§ **Instructions to follow**
Copy nothing but the lines from the line with "You are a computer-use agent." to the end of the records, retyped exactly. Pictures stay out.

Saved entries
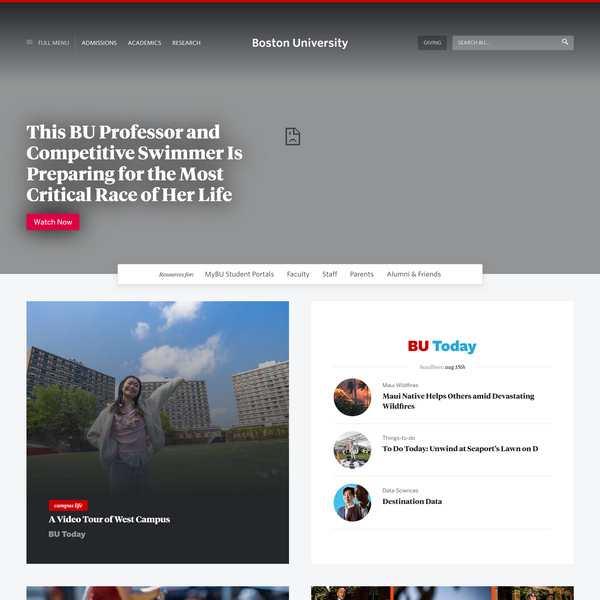
Task: Open the Seaport Lawn round thumbnail
Action: click(x=352, y=450)
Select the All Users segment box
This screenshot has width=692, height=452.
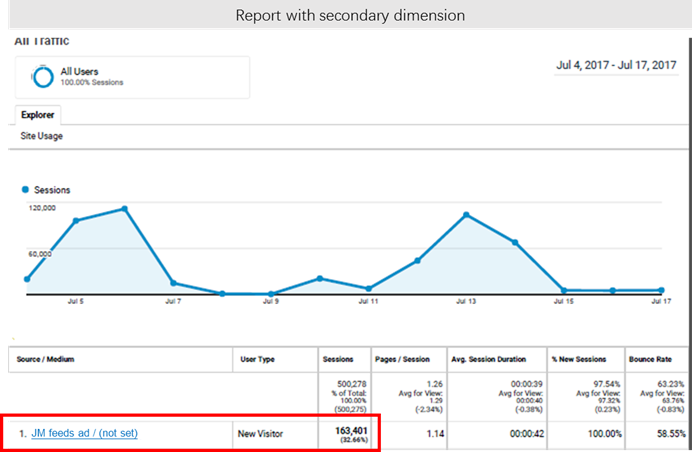[x=132, y=77]
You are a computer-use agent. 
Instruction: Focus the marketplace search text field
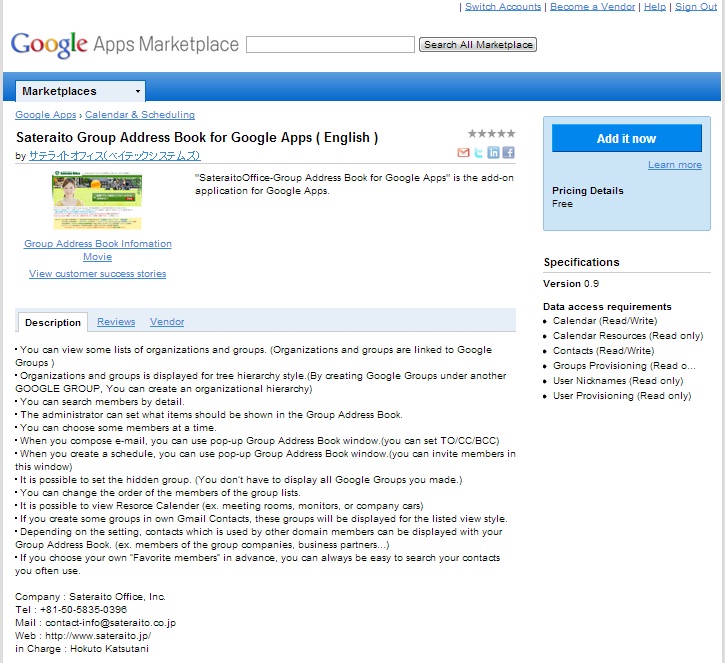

§ **Exercise answer**
You are a computer-use agent. 
Instruction: Focus the marketplace search text field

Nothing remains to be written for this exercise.